X-Ray Diffraction Homework: Find Lattice Spacing d

[ShotgunMatador]

Homework Statement

X-rays of wavelength λ are incident on a cubic crystal with spacing d as shown in the figure. The incident angle is fixed at θ_i degrees. A detector is rotated from perpendicular to the 100 plane (90 degrees (grazing)) until the first maximum is detected at θ_s degrees due to interference from the 100 plane. What is the lattice spacing, d, of the cubic crystal?

Homework Equations

Bragg's Law : mλ=2dsinθ

The Attempt at a Solution

Known: m=1, λ
The angle to be used for Bragg's Law is not the incident/reflected angle because θ_s does not equal θ_i. So I figured out the angle between the incoming and reflected ray (180-θ_s-θ_i=θ_split) and that would not be the angle we are looking for either. So i divided that θ_split by 2, and subtracted it from 90. To find what I thought was the correct angle but apparently not.

If this is not the angle, what is and how do i get to it?
Is m≠1 despite the problem stating "first order maximum"?
is my θ_s not the correct angle?

Thank you in advance. also sorry about the images, they work better if you drag them into a new tab.

 

[Charles Link]

This is not (IMO) characteristic of what are typically called Bragg maxima, which need to meet two conditions : 1) The angle of incidence equals angle of reflection, and 2) The reflected rays(waves) from adjacent planes must constructively interfere. Here, the first condition is not met. (You will get a peak, and it could perhaps even be called a Bragg peak, but it is not the extremely intense type of Bragg peak that you get when conditions (1) and (2) are both met). $\\$ For this one, simple interference principles and equations will apply (and get you the answer) with a slight modification.
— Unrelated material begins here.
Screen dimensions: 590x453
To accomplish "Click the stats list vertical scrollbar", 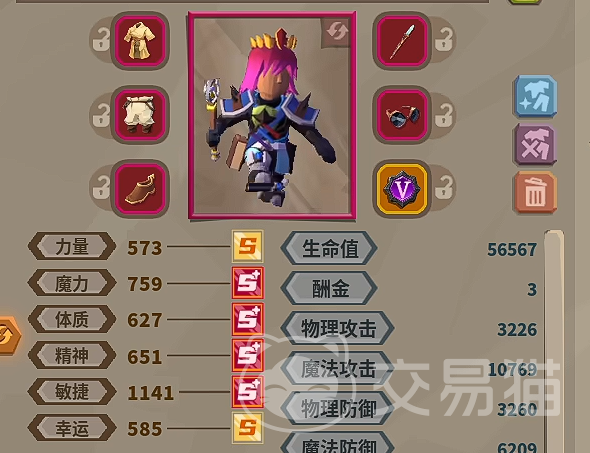I will click(554, 341).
The simple interference/diffraction equations usually are written with zero degree angle of incidence and you get $m \lambda=d \sin(\theta_s)$ for the interference maxima. $\\$ Question for you (I am not allowed to give you the answer, at least not without some effort on your part) How would the interference equation be modified for a bunch of equally spaced slits if the incident angle were $\theta_i$ instead of zero degrees? For a couple hints on this, at normal incidence, ( $\theta_i=0$), why is the path distance difference between adjacent slits (or scatterers) equal to $d \sin(\theta_s)$ ? What is the additional path distance difference (between rays at adjacent slits) that occurs if the incident angle is some non-zero $\theta_i$? How would you then get the total path distance difference between rays from adjacent slits(or scatterers) in the case of a non-zero $\theta_i$ plus a $\theta_s$, and what is the condition for constructive interference between the rays from adjacent slits (or scatterers)? How does your modified equation for constructive interference read for this (more general non-zero $\theta_i$) case? From this equation you can compute the distance $d$ between the crystal planes.